• [DATA SUPPLIED]
......

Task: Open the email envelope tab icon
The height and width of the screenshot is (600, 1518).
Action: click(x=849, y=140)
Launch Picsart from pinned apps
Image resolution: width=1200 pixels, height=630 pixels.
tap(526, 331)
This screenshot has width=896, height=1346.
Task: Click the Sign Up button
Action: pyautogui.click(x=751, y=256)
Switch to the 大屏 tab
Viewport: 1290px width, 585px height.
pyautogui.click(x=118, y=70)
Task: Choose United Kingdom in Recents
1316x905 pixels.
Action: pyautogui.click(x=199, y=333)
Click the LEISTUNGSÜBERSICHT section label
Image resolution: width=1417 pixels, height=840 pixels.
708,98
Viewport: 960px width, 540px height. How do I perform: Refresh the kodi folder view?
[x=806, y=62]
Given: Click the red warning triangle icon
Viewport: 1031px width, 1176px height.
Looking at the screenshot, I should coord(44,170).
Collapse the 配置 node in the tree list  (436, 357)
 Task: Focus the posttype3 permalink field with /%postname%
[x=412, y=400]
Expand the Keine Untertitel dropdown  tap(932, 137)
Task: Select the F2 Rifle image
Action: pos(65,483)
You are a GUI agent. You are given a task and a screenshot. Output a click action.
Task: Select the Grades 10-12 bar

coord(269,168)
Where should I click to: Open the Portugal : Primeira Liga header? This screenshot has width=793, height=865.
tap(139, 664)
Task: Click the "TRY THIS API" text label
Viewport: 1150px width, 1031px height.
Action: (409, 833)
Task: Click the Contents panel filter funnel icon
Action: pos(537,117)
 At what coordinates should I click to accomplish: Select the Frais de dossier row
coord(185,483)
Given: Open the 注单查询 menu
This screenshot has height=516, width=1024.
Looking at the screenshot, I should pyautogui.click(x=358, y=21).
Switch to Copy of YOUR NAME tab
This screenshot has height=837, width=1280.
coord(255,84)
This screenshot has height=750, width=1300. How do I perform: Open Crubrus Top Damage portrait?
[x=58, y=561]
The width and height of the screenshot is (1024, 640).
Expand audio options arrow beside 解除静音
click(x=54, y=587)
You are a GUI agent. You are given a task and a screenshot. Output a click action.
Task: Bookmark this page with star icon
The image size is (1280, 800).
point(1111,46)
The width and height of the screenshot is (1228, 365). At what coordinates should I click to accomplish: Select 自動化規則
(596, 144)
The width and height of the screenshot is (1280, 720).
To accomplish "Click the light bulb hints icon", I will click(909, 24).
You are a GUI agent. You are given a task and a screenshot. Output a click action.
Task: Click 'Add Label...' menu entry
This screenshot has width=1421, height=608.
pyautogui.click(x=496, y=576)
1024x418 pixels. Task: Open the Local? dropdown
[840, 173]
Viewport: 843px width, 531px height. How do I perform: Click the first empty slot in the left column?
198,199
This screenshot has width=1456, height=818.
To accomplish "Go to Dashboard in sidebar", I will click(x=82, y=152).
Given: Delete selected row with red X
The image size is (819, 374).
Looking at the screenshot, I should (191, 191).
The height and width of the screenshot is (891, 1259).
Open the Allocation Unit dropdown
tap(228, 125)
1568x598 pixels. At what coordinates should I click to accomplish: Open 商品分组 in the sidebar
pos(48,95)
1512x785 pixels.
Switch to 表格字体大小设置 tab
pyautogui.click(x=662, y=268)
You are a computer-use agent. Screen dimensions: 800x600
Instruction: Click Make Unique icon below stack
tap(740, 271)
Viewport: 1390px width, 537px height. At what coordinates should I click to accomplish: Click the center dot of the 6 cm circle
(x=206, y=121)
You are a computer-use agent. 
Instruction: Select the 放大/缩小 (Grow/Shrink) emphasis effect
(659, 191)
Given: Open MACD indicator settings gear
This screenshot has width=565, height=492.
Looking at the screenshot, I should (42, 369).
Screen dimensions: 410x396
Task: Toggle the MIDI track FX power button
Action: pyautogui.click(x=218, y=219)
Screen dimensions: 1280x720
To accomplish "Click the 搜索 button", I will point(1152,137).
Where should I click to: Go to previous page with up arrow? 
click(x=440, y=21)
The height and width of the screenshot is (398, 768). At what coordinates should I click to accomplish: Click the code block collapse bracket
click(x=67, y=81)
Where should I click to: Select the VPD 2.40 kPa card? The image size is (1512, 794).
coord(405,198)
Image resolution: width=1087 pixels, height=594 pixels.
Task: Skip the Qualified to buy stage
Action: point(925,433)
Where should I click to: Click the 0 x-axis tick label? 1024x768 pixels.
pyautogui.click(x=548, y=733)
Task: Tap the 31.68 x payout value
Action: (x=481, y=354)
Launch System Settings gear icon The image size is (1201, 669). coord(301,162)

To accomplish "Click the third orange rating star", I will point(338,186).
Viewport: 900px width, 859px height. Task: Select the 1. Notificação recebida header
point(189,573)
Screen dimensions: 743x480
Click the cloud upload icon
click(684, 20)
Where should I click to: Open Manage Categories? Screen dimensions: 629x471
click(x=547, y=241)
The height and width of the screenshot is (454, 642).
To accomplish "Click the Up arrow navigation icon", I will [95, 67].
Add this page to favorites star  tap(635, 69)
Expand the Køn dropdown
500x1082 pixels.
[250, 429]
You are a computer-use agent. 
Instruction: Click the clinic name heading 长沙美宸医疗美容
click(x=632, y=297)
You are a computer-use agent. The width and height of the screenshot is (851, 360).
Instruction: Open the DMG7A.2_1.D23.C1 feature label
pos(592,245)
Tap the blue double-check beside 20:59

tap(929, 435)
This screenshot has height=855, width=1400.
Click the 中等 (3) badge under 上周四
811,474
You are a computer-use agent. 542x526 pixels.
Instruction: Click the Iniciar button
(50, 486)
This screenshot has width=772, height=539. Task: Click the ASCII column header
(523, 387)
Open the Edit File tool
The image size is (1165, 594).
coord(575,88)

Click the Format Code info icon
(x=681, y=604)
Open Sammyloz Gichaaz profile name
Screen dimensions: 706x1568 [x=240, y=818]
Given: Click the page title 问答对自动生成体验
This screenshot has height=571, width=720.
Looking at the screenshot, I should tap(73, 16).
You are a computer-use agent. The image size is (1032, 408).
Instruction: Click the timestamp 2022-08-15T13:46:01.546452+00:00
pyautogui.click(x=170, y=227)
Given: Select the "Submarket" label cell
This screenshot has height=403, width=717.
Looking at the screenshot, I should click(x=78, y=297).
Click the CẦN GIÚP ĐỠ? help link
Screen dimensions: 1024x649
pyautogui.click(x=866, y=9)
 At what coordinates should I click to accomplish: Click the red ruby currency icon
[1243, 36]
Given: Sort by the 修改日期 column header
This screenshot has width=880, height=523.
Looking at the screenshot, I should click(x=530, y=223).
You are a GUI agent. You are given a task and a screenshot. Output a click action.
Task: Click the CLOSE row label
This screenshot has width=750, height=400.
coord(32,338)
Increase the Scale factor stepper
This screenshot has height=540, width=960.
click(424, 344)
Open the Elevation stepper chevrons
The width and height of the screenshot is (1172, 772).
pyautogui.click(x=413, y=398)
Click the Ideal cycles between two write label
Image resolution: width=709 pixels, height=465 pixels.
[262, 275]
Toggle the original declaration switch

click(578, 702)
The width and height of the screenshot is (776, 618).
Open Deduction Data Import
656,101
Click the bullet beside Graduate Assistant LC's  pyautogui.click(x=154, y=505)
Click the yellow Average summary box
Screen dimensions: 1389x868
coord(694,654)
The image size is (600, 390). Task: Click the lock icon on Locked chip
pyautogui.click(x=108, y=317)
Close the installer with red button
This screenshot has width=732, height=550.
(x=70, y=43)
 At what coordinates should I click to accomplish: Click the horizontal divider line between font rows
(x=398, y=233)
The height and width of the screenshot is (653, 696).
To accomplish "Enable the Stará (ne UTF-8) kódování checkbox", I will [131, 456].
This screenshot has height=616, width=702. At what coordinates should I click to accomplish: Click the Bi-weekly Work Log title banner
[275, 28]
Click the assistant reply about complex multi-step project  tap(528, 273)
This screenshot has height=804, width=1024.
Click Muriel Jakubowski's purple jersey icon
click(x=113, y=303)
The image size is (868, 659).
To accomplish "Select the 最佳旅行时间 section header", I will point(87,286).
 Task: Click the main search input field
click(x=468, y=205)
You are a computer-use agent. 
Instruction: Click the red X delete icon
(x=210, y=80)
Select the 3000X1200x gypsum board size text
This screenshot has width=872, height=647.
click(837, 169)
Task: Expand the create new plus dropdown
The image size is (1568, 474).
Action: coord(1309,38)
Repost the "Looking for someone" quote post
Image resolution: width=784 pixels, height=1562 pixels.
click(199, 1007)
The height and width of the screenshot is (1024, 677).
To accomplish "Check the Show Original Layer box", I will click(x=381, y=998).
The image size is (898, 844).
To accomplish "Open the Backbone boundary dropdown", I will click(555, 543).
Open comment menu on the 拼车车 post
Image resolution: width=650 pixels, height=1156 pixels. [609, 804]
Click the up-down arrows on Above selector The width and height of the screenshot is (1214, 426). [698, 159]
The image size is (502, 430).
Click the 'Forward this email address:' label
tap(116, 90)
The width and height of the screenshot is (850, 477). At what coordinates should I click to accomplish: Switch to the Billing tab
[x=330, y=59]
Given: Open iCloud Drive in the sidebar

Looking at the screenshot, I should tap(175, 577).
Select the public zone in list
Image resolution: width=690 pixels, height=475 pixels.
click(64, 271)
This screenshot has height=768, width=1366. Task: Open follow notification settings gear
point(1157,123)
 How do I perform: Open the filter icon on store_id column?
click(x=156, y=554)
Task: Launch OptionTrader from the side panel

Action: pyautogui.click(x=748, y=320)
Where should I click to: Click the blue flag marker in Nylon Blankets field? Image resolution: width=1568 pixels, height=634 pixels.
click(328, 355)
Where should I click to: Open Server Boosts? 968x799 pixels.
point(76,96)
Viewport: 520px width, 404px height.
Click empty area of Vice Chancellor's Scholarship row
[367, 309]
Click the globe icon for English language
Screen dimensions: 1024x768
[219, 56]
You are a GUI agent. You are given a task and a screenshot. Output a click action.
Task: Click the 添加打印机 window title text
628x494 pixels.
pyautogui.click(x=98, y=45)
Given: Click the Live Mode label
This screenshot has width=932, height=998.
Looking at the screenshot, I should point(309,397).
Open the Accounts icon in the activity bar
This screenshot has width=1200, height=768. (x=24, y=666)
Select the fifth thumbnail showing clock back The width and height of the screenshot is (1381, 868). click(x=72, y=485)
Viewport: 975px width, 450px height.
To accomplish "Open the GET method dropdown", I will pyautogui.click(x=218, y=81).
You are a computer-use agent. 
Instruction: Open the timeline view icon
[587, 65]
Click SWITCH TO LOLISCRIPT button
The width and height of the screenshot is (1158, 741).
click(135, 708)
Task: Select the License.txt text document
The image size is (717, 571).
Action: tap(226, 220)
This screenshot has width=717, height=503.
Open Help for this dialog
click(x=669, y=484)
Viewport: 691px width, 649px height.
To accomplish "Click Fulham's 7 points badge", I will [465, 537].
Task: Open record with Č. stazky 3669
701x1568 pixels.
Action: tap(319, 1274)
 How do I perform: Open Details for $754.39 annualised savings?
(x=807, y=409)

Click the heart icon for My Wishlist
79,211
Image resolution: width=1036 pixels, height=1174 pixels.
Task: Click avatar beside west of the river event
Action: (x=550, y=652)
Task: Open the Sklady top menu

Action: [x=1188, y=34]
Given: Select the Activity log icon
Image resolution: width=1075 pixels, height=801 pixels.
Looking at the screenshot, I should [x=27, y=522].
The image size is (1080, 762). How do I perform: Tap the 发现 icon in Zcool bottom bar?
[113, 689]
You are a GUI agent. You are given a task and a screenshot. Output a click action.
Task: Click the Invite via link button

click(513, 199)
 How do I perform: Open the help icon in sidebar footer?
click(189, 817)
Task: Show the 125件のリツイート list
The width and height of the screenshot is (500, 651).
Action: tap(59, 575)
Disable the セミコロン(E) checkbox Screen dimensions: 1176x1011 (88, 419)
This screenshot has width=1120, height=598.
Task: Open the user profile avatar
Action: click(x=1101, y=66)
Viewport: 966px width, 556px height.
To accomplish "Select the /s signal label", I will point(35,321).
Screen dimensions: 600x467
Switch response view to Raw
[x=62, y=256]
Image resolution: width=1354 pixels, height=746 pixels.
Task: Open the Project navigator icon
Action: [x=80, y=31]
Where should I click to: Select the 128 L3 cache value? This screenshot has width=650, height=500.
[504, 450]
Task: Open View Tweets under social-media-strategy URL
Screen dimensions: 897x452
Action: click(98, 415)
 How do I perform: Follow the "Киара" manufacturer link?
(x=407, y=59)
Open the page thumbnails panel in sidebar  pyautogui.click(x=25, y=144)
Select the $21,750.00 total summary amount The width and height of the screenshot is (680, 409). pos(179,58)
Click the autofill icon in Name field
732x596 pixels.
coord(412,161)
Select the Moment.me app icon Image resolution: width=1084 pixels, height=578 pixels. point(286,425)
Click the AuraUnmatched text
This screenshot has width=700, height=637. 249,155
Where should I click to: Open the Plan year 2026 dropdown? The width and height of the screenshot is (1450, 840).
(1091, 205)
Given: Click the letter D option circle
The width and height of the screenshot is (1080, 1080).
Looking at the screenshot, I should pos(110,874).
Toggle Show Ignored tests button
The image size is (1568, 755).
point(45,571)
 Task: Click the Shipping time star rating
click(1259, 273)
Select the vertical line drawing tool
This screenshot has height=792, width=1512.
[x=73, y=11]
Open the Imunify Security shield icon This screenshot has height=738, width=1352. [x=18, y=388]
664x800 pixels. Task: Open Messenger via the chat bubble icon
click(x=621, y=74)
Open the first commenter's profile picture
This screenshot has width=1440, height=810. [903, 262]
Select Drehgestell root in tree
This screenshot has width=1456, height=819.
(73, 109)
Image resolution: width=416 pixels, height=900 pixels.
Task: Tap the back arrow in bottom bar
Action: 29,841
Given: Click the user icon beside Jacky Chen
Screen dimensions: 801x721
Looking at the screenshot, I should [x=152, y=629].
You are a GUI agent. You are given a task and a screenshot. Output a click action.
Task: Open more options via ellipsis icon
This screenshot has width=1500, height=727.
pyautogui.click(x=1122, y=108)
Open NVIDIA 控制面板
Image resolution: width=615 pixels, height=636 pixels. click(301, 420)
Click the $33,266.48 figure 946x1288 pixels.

......

• [EXERCISE] Using the data above, repeat exactly the lines that begin at the line with "Open Sammyloz Gichaaz profile name" and end at the line with "Task: Click the CLOSE row label", both ends included.

• [FINISHED EXERCISE]
Open Sammyloz Gichaaz profile name
Screen dimensions: 706x1568 [x=240, y=818]
Given: Click the page title 问答对自动生成体验
This screenshot has height=571, width=720.
Looking at the screenshot, I should tap(73, 16).
You are a computer-use agent. The image size is (1032, 408).
Instruction: Click the timestamp 2022-08-15T13:46:01.546452+00:00
pyautogui.click(x=170, y=227)
Given: Select the "Submarket" label cell
This screenshot has height=403, width=717.
Looking at the screenshot, I should click(x=78, y=297).
Click the CẦN GIÚP ĐỠ? help link
Screen dimensions: 1024x649
pyautogui.click(x=866, y=9)
 At what coordinates should I click to accomplish: Click the red ruby currency icon
[1243, 36]
Given: Sort by the 修改日期 column header
This screenshot has width=880, height=523.
Looking at the screenshot, I should click(x=530, y=223).
You are a GUI agent. You are given a task and a screenshot. Output a click action.
Task: Click the CLOSE row label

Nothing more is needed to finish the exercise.